I BELONG TO A LECTIONARY STUDY GROUP that meets the first week of every January. We present exegetical papers on the texts for the coming year to each other and discuss them under the tutelage of a scholar we bring in from a seminary or university. The scholar is also asked to offer a general lecture on a topic of his or her choosing.
This year’s scholar was Ted Smith, professor of ethics and preaching at Emory’s Candler School of Theology in Atlanta. He was enormously helpful in guiding our discussion all week, but his chosen lecture was especially memorable. It focused on the jolting changes taking place in the mindset of our world and church. Among these changes, Smith said, is an ascendant assumption in the church that suggests “ethics is everything.” What he meant was that for a lot of Christians, especially in mainline churches, today’s “climate of opinion” often suggests that what you believe or how you worship is not really of ultimate importance. Rather, what finally matters is only what you actually do, ethically speaking, in your life. The bottom line is what you actually do in and for the world around you. I cannot recall if Smith used the word, but he hinted that this notion could perhaps rise to heresy.

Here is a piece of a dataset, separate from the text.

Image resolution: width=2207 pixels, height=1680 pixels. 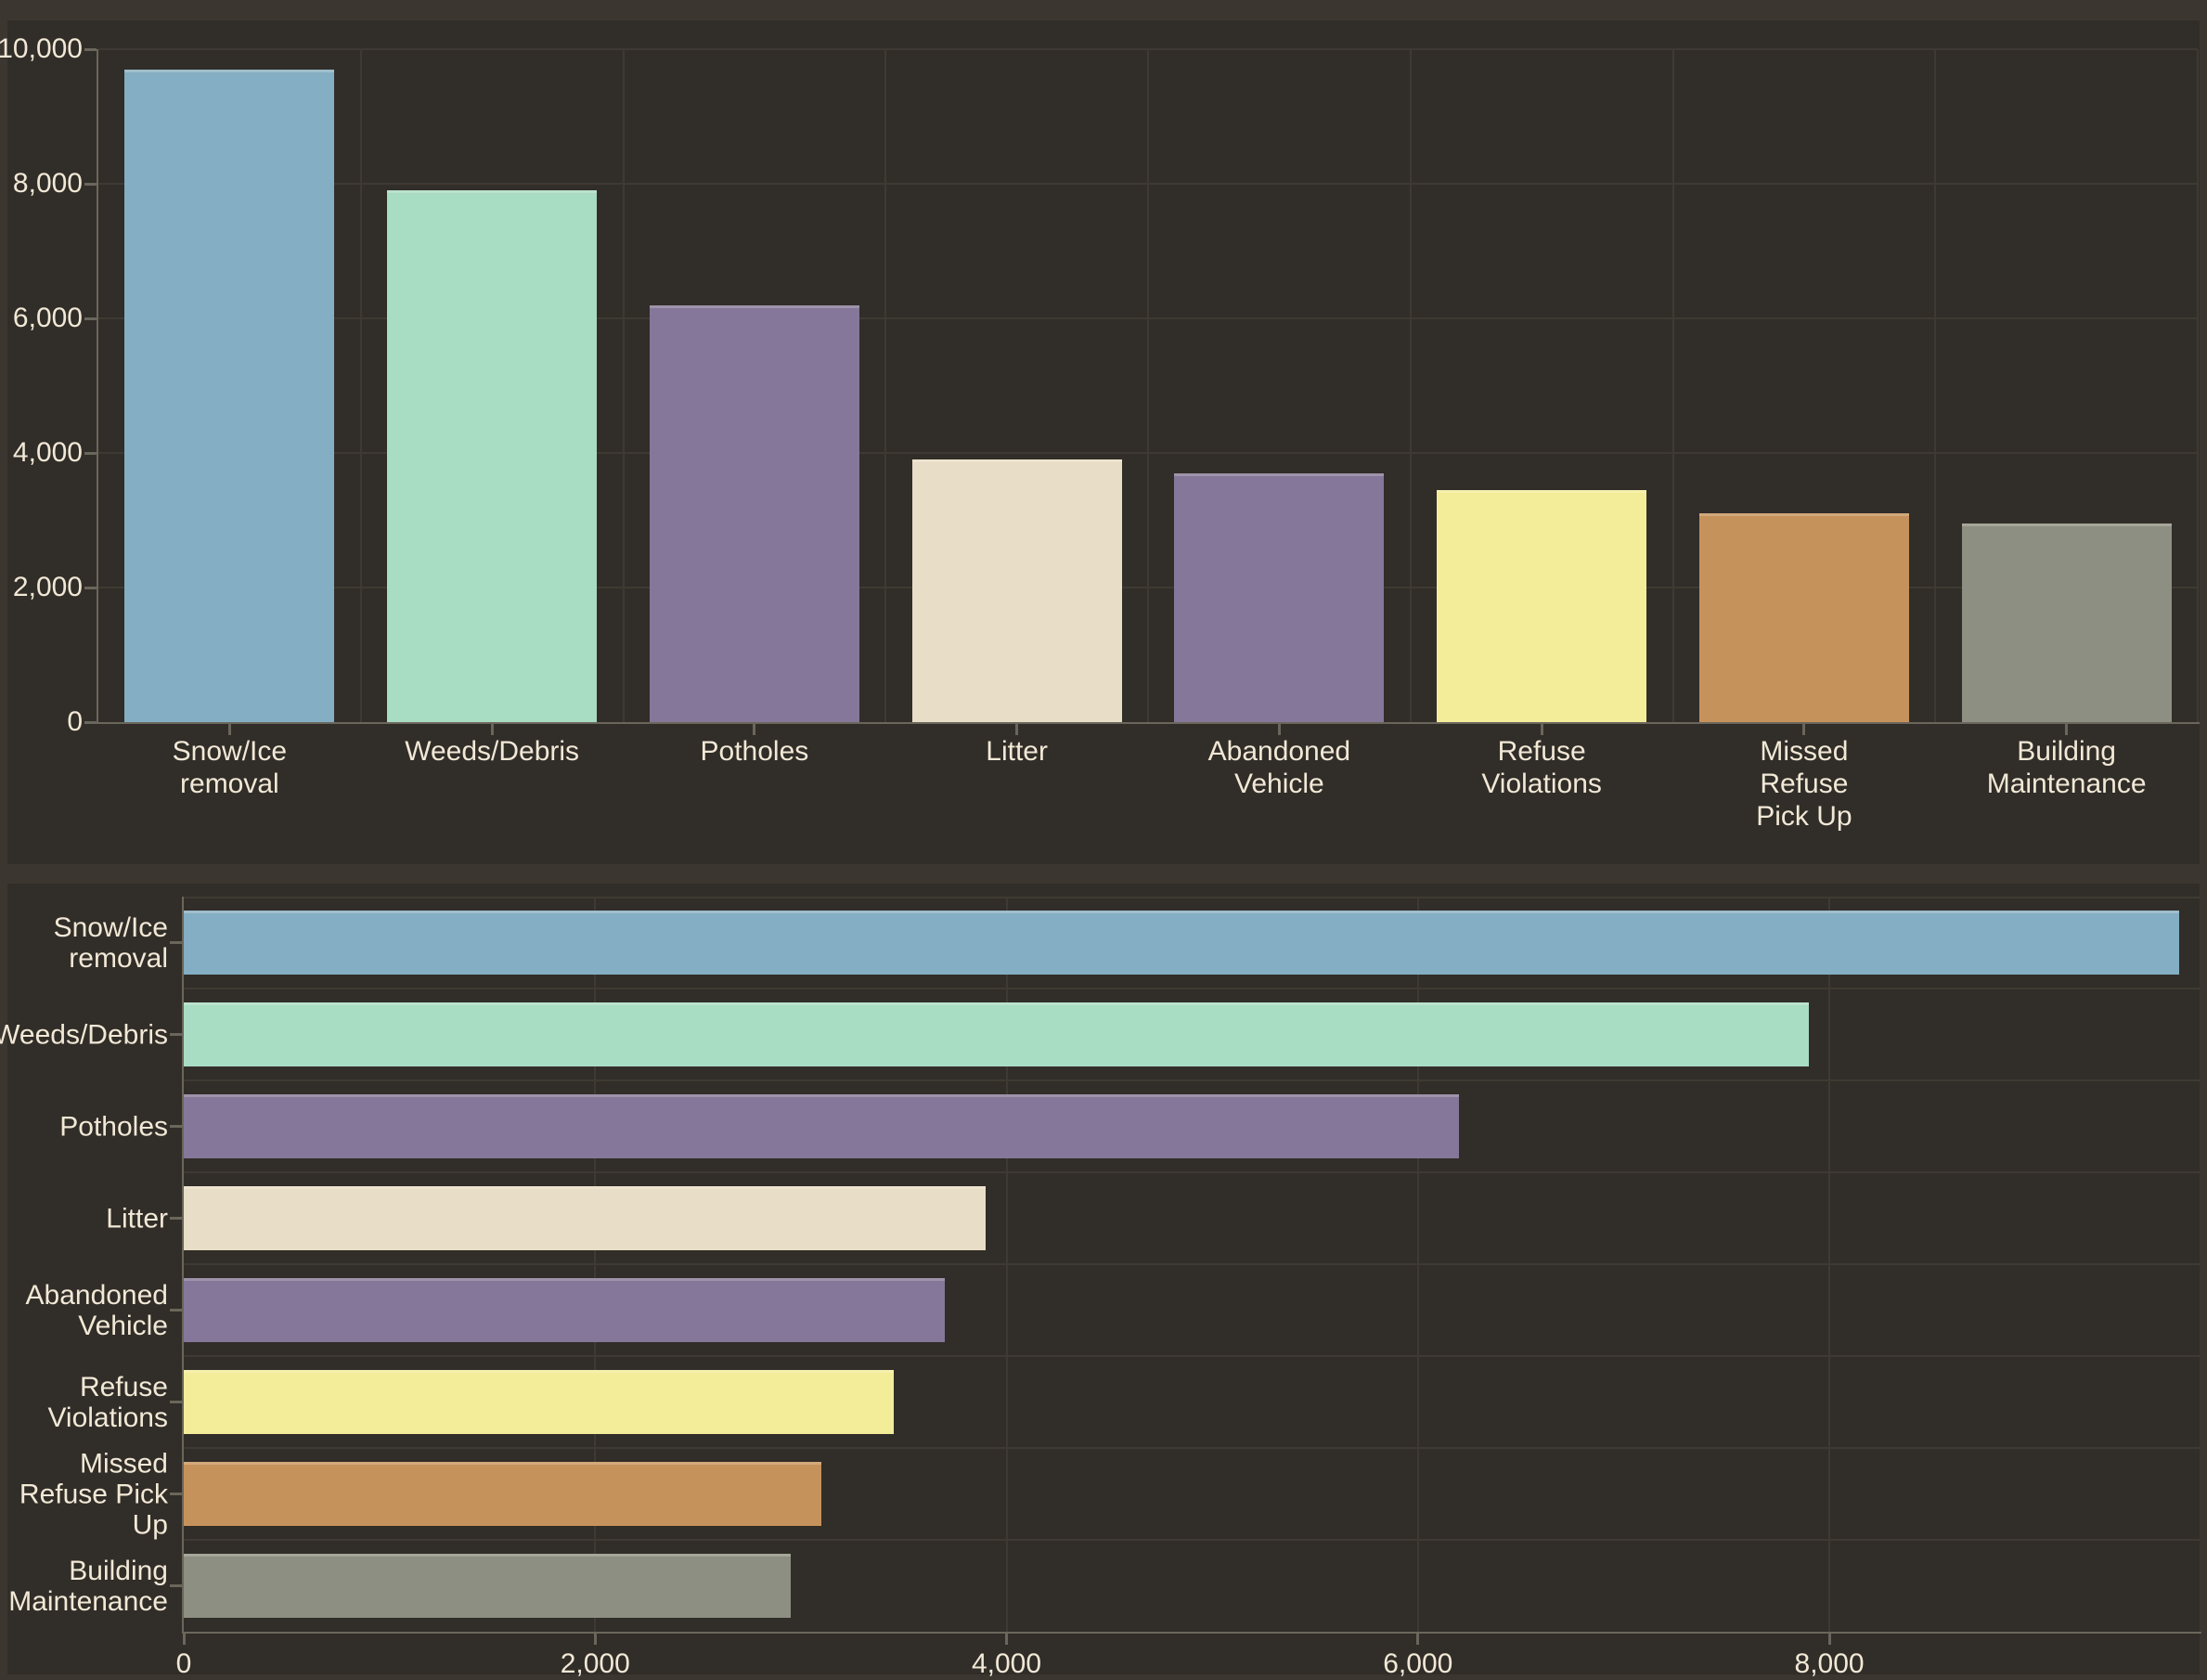 I want to click on y-axis-label: 8,000, so click(x=48, y=184).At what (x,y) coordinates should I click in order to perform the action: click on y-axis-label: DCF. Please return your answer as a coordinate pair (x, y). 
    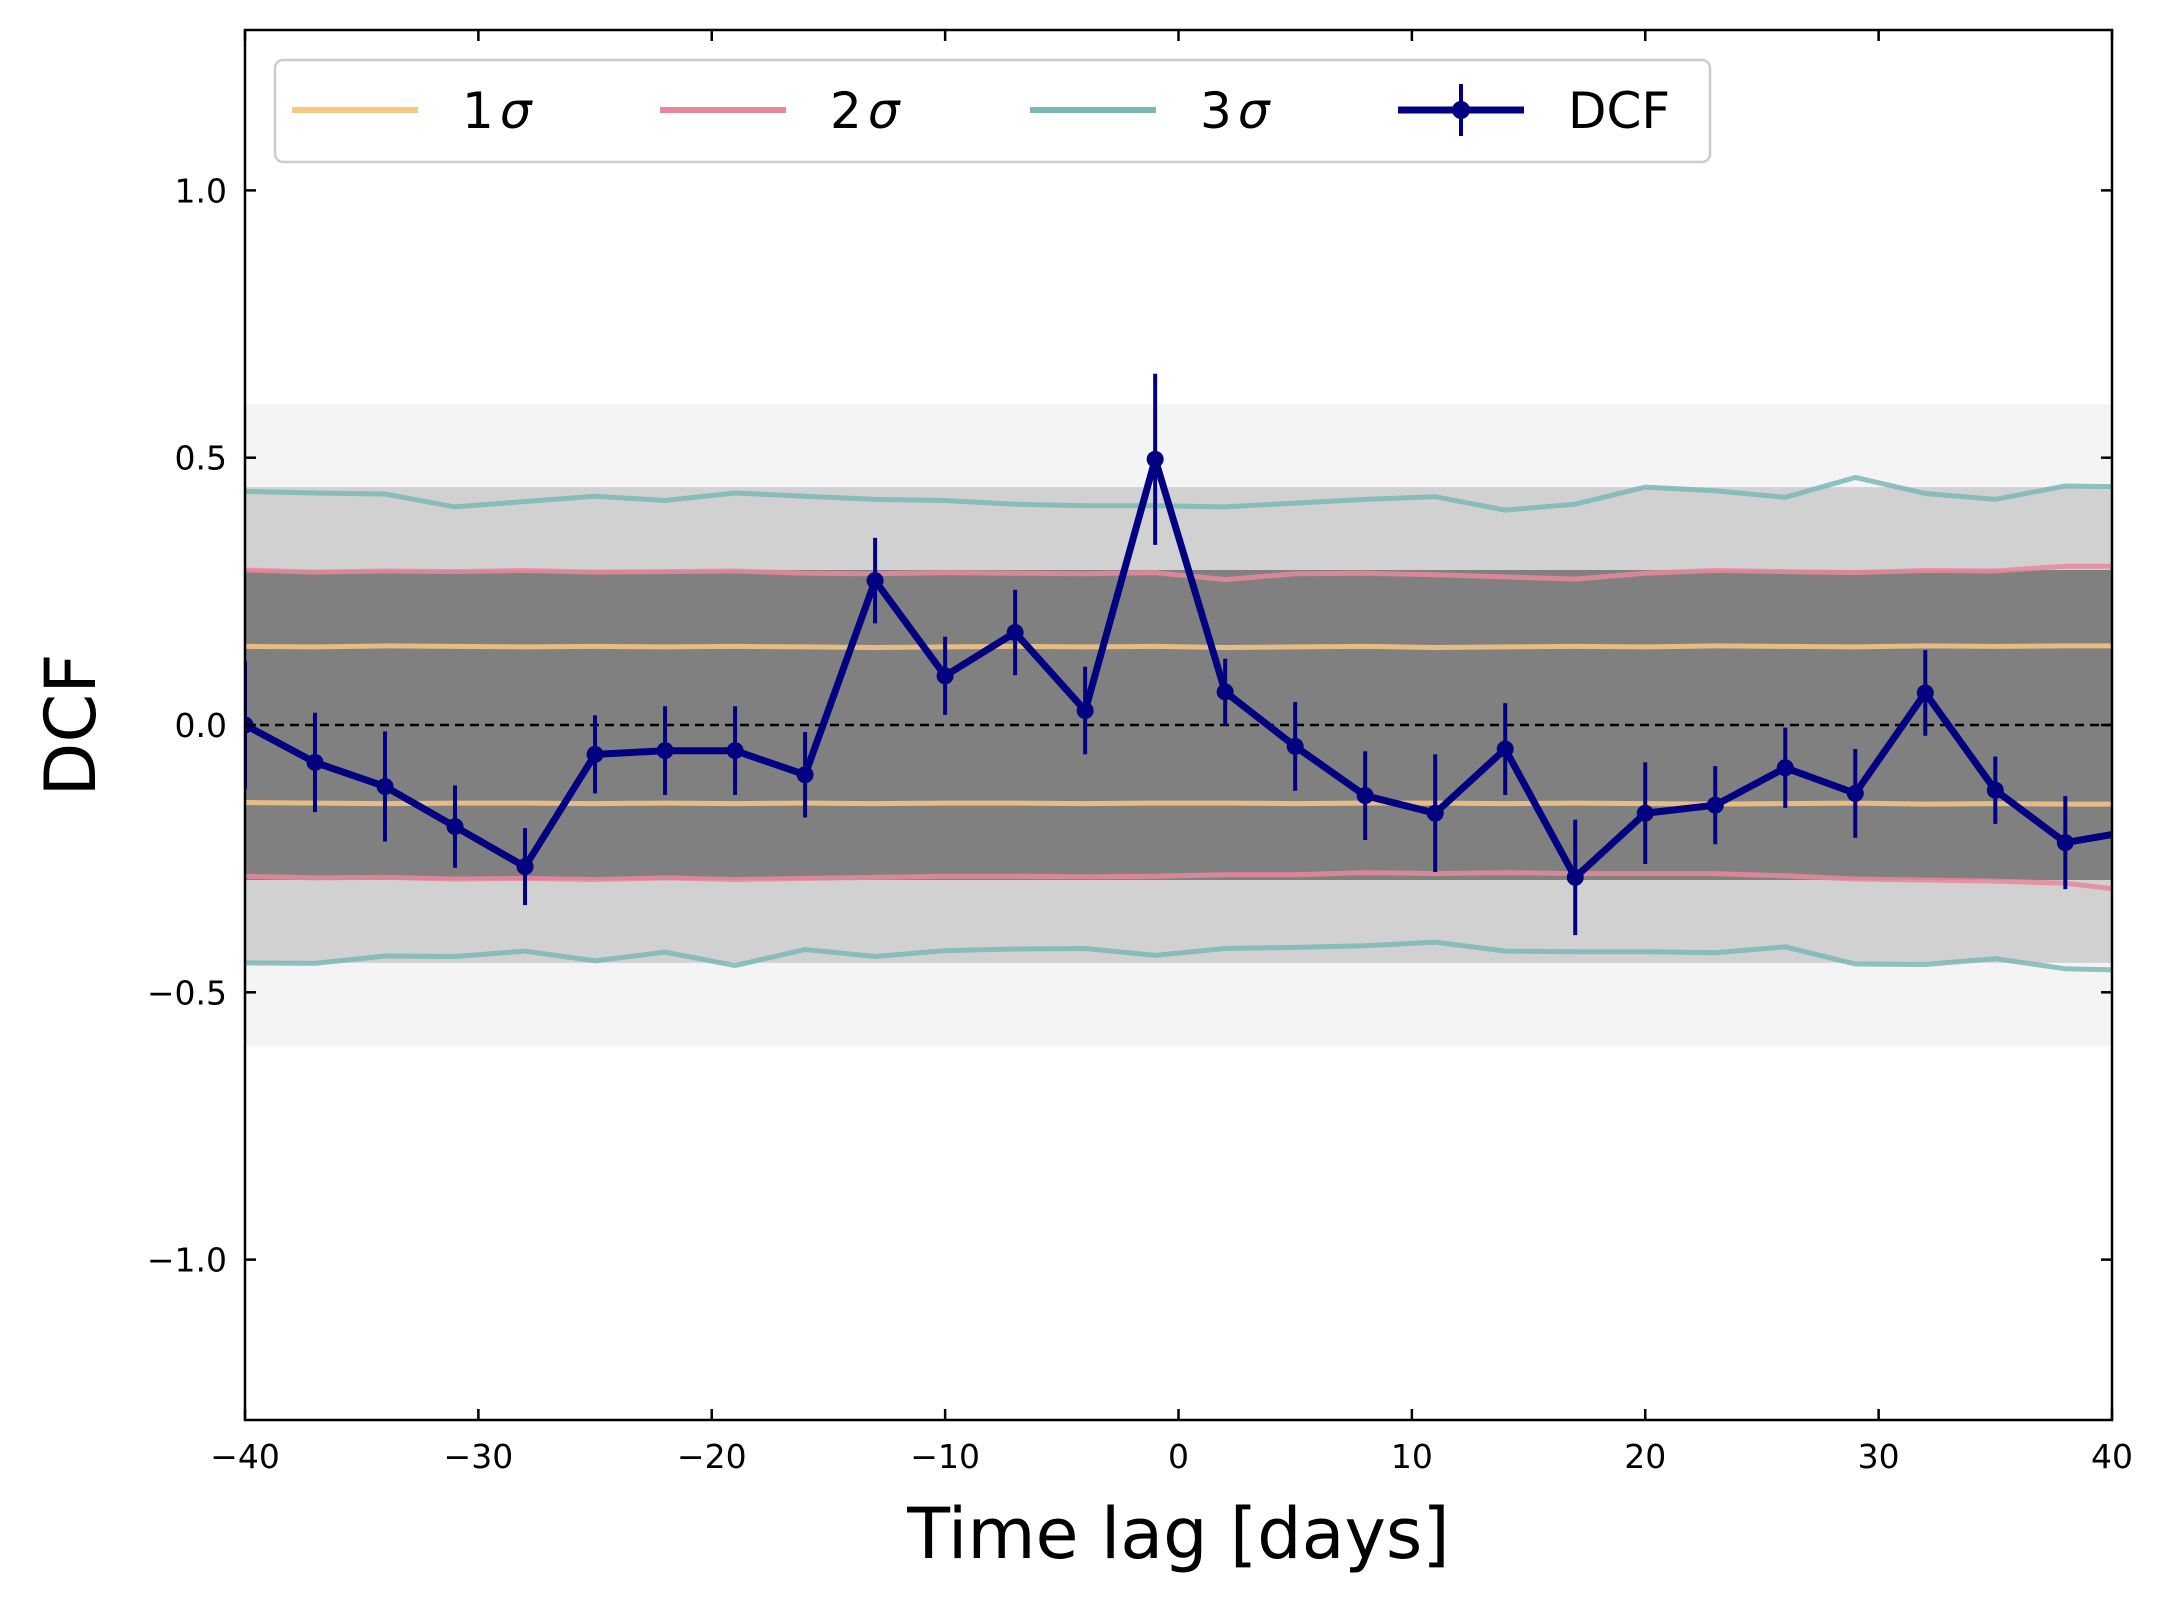
    Looking at the image, I should click on (71, 724).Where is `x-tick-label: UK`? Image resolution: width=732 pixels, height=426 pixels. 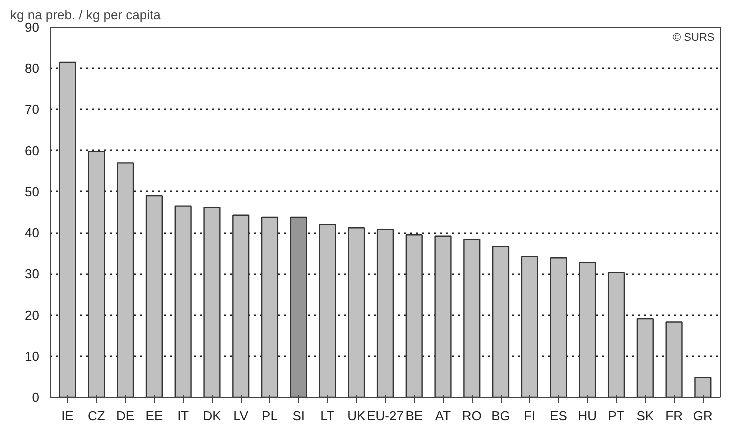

He shared the story of a young woman, a recently ordained minister, who told Smith that in high school she’d been active in her church’s youth group, a youth group that was very engaged in mission work, but one that focused less on prayer, worship and Bible study. Smith asked the young pastor if other members of her former high school group were still as committed to the church as she was. She said, “No.” She told him that many were working in nonprofits or in other professions that emphasized doing good work in the world, but most were not active in a church. Smith asked if these young adults were rejecting what they’d been taught in their church youth group. “No,” she replied, observing that they were not rejecting it at all. In fact, they were doing exactly what they’d been taught. They’d been told that ethics is all that finally matters, but not so much the faith that undergirds ethics.
Paul Scherer, that master homiletician of the last century, insisted that sermons ought to primarily proclaim “the indicatives of the Christian faith, where all the imperatives are born.” Our world uses pejorative terms like “preachy” and “sermonize” to describe any form of communication, whether in or out of the pulpit, that leans toward raw imperative — somebody telling somebody else what they ought to do. But imperative has power only when it rests firmly on an indicative. Specifically, Christian ethics has authority only when it rests firmly on the proclamation of what God has done and is doing in Jesus Christ. Of course, what we do in and with our lives, how we live and act, how we love or don’t love our neighbors, is a sort of existential “bottom line.” But underneath such a bottom line is the faith that forms our actions in the first place, the faith that makes us who we are.
I’m taken with nautical images and might put the point like this: “Faith without ethics is like an anchor without a boat. There’s nothing above the surface. Ethics without faith is like a boat without an anchor. Nothing down there to hold the vessel steady, and eventually she’ll drift away.”
MICHAEL L. LINDVALL is pastor of the Brick Presbyterian Church in New York City.